The client spent about six hours at the Glendale Police Station. She submitted to a further breath alcohol test at the station, registering the same BAC. She was then just asked to wait before being released with a promise to appear in the Glendale Superior Court about three months later.
She then spoke with a friend who had worked with our office previously and highly recommended us, so she called up Greg Hill & Associates.
She first discussed her case with Greg Hill, who listened to the client describe the facts of the case. The client knew that her speed was near 95 miles per hour, which caused Greg to comment that if the CHP officer had measured her speed at over 95 miles per hour accurately through pacing, the prosecution could allege a violation of Vehicle Code § 23582. Greg explained that this sentencing enhancement applies when one is DUI and 30 miles per hour or more above the posted speed limit, resulting in a minimum of sixty days in county jail in addition to any other punishment that applied.

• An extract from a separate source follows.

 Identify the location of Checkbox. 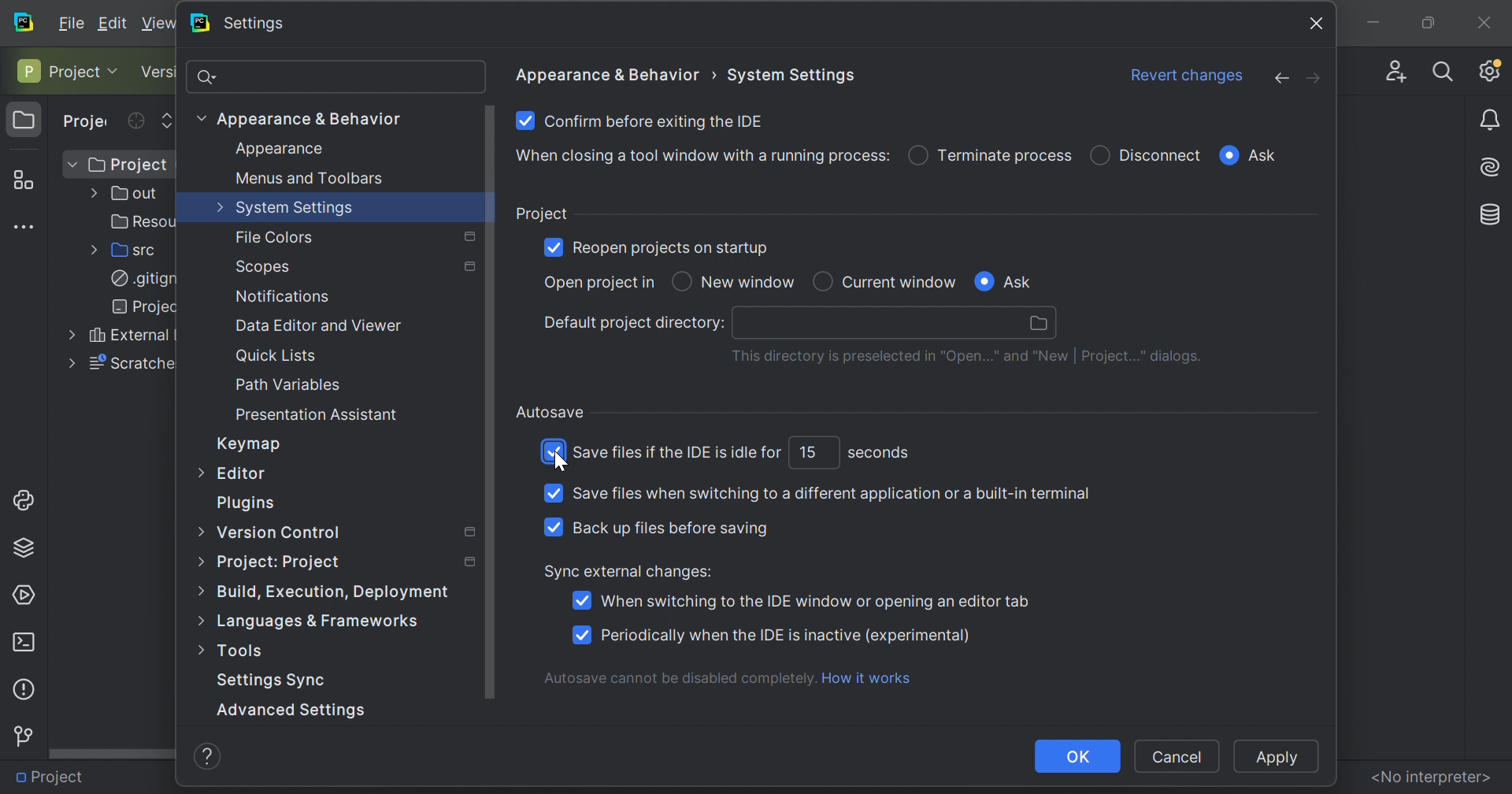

Greg otherwise explained that the mobile video audio recording system (MVARS) tape, also called the “Dash Cam,” would be something to watch to see how dangerous her driving seemed to be.

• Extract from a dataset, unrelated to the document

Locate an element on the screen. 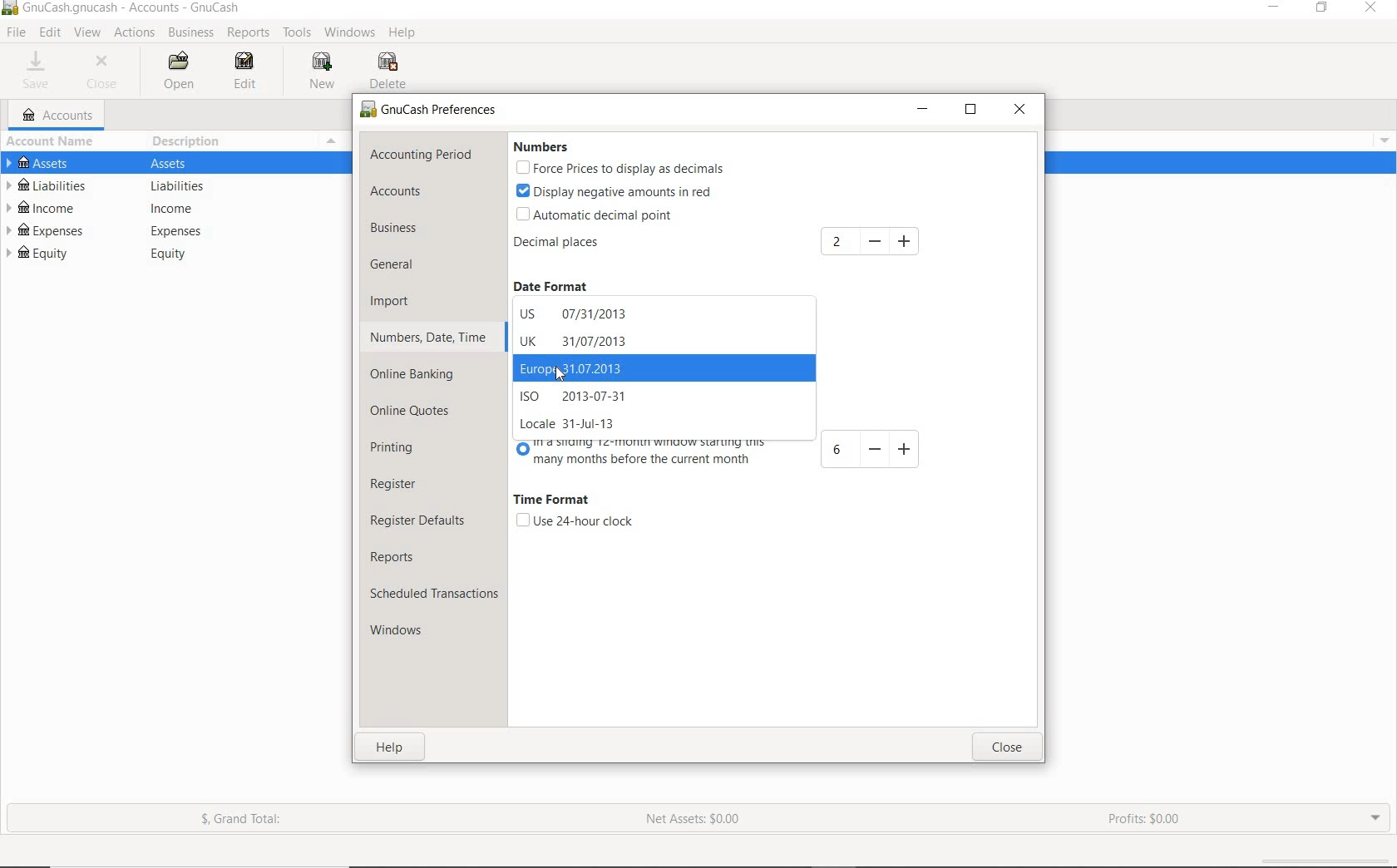  EXPENSES is located at coordinates (166, 231). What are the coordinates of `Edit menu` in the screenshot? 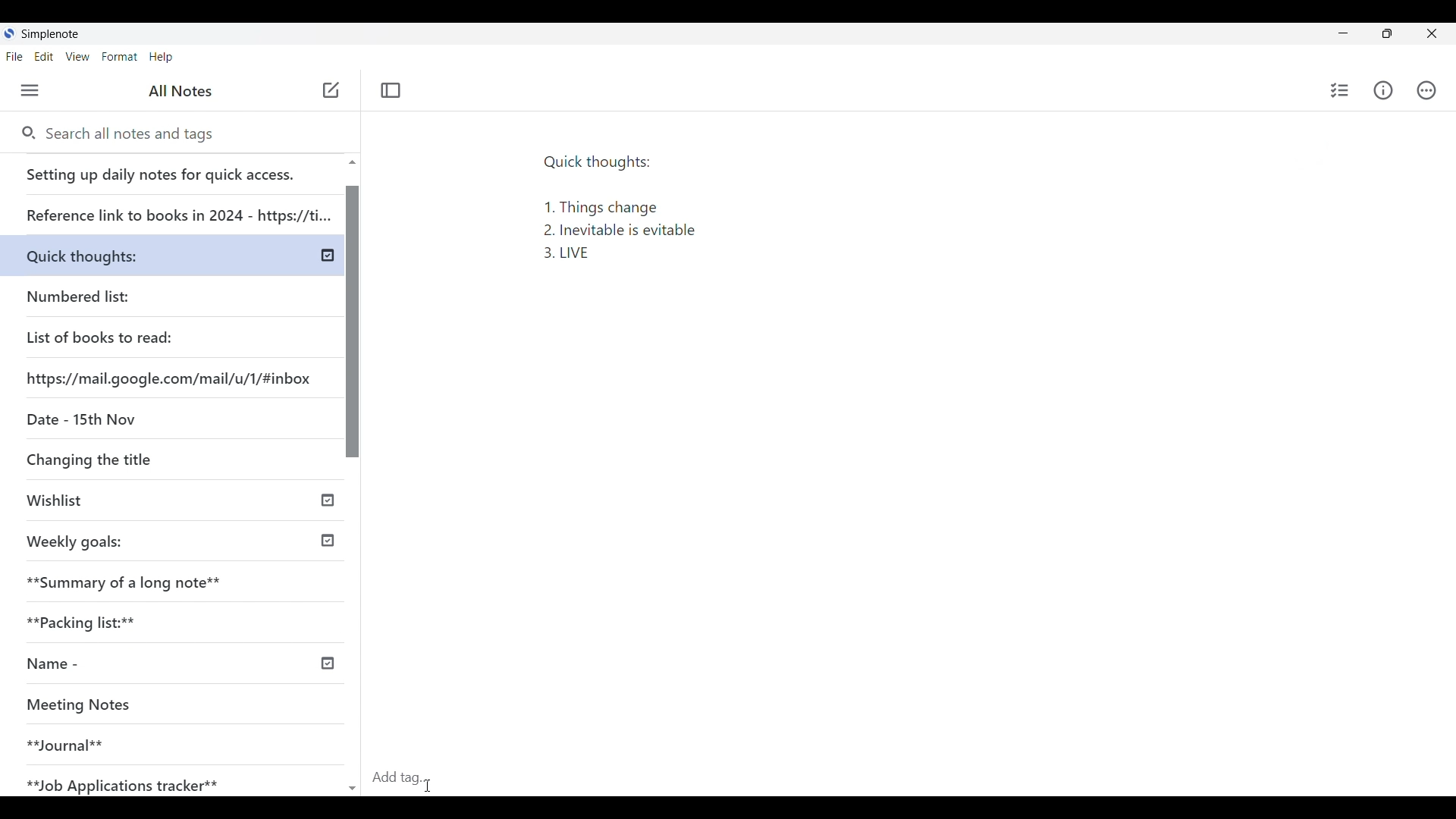 It's located at (44, 57).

Because of the high speed and the client’s relatively high BAC (double the legal limit), Greg suggested that the client try to enroll in an approved alcohol awareness program as a volunteer. She could complete a portion of the program before the arraignment and Greg could then take documentation of this to the arraignment to start plea negotiations in a positive direction, away from the nine-month alcohol awareness program the prosecution probably would want with the BAC above 0.15%.
Greg then appeared at the arraignment and discussed the case with the prosecutor while both looked through the complaint and the CHP report. Greg was greatly relieved to see that the prosecution had not alleged the Vehicle Code § 23582 speed enhancement, however, the CHP did report that our client’s speed was near 95 miles per hour.
The excessive speed caused the prosecutor to comment that “your client was really drunk – look how fast she was going.” Greg responded that actually, speeding is not one of the top 30 cues for DUI as determined in multiple studies by the National Highway Traffic Safety Administration, which kind of quieted the prosecutor. She then stated that her offer would include a six-month DUI class, $500 fine for the speeding, plus attendance at the Mothers Against Drunk Driving (MADD) victim impact panel.
Greg then suggested that since the client had already started the three-month alcohol awareness program (AB 541), that the case could be resolved at the next appearance for three years of informal probation, a $390 fine plus penalties and assessments and the AB541 program.
The prosecutor agreed, however, she asked that the fine be $450, plus penalties and assessments.
Greg then discussed the People’s offer with the client, who agreed to this, especially since her actual fine would really be just $200, plus penalties and assessments because she had two days of credit for the time in custody before midnight and after midnight (considered two days). She was very happy with the resolution.